PROBLEM » Here is the listing. Report each line in it that contains the string "agent".

_ _ _ _ _

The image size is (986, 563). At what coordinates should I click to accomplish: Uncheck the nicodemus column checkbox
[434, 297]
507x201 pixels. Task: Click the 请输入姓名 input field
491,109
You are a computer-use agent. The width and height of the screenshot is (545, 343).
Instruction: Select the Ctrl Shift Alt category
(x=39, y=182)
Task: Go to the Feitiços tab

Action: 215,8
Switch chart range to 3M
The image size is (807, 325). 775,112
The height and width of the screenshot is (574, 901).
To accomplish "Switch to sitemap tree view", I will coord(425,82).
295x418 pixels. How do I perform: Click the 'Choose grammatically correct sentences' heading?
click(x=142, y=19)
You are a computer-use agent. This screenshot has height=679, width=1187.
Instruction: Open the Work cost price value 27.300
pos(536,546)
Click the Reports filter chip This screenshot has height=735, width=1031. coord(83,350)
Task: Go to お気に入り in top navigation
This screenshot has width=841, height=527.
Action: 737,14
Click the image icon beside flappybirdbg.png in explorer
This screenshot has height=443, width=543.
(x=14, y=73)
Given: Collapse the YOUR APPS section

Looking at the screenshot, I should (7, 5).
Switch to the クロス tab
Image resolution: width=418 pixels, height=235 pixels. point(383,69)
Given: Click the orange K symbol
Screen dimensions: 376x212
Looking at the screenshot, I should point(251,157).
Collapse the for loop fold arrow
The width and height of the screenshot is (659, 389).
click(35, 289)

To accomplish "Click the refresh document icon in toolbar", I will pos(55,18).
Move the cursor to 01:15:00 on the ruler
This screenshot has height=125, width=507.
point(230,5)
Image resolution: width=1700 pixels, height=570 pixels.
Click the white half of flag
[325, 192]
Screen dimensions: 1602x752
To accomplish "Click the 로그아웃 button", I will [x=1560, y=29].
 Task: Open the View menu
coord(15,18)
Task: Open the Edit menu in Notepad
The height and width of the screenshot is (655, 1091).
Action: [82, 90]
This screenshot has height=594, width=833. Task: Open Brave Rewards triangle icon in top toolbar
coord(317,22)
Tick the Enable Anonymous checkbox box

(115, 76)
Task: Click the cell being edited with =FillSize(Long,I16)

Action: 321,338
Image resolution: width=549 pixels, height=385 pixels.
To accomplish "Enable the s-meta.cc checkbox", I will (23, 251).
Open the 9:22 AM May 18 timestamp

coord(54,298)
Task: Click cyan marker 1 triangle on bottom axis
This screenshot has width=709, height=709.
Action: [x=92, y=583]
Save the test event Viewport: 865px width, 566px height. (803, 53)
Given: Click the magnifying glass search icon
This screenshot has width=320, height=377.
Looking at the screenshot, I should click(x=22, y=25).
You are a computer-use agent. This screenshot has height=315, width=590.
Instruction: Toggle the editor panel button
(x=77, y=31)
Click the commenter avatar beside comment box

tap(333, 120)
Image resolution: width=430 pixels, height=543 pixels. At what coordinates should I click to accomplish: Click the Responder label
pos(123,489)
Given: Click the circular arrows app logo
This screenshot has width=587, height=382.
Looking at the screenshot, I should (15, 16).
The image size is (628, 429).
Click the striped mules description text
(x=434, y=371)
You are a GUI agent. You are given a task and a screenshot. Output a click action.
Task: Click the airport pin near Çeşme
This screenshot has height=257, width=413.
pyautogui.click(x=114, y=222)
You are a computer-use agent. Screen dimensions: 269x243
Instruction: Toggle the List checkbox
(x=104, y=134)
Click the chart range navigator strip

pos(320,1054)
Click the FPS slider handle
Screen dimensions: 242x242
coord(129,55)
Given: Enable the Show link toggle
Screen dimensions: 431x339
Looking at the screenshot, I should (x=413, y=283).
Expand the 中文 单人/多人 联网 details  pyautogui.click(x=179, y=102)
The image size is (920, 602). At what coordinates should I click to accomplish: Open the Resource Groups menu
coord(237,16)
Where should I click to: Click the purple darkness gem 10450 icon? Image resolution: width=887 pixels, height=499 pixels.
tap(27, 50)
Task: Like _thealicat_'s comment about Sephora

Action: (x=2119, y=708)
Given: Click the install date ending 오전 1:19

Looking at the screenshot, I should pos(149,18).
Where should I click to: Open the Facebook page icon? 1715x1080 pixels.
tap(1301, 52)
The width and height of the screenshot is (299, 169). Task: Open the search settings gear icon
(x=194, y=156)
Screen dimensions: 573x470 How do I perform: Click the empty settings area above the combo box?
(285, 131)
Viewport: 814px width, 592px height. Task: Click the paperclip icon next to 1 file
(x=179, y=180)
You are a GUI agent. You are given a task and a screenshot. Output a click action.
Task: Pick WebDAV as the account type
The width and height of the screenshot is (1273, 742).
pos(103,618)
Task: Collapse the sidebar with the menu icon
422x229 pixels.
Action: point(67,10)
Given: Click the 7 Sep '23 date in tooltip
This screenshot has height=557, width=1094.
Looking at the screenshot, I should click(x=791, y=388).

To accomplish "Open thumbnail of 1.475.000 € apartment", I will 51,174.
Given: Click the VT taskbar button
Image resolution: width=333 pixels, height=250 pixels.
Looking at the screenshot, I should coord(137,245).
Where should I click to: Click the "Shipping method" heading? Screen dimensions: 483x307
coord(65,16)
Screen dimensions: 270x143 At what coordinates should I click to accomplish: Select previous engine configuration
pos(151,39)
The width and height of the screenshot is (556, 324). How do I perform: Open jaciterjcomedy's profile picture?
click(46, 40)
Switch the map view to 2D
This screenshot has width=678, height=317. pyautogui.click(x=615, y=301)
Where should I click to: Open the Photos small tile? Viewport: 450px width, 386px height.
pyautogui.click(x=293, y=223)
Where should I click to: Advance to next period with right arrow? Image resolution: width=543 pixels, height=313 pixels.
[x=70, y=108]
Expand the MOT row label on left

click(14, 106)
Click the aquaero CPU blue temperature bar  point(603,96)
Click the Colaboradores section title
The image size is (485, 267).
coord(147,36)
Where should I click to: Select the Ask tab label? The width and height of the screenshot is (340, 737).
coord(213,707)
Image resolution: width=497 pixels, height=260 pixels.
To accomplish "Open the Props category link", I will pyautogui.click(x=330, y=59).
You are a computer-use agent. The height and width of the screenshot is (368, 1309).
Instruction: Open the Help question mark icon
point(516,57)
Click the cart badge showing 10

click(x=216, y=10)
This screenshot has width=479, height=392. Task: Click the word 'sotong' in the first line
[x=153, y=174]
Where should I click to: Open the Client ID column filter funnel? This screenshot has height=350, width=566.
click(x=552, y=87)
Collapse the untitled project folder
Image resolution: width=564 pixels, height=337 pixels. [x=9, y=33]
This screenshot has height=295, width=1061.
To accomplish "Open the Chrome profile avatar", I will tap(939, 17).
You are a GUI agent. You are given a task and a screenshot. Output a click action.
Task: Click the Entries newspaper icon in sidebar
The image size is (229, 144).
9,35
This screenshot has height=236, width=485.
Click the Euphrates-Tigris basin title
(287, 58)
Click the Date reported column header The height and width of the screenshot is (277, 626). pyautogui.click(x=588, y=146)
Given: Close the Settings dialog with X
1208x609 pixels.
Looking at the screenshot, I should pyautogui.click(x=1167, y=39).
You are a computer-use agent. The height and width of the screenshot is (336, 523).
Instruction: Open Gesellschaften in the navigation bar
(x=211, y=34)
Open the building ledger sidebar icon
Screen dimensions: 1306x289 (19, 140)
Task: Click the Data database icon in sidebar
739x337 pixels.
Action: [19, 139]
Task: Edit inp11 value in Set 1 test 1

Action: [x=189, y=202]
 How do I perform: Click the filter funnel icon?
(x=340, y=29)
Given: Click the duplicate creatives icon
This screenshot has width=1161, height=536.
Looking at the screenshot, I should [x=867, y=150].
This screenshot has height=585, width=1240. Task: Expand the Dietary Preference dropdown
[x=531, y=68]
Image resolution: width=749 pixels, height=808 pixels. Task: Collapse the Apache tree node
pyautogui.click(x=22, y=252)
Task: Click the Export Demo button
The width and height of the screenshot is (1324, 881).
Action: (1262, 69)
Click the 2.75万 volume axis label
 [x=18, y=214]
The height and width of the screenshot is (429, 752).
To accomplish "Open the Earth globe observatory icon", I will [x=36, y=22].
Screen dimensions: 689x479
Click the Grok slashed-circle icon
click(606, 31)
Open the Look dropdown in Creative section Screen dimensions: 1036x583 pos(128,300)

_ _ _ _ _

TASK RESULT »
You are a computer-use agent. The width and height of the screenshot is (545, 343).
You are a computer-use agent. This screenshot has height=679, width=1187.
You are a computer-use agent. This screenshot has height=315, width=590.
You are a GUI agent. You are given a task and a screenshot. Output a click action.
You are a computer-use agent. Screen dimensions: 269x243
You are a GUI agent. You are given a task and a screenshot. Output a click action.
You are a computer-use agent. The height and width of the screenshot is (368, 1309).
You are a GUI agent. You are given a task and a screenshot. Output a click action.
You are a computer-use agent. The height and width of the screenshot is (336, 523).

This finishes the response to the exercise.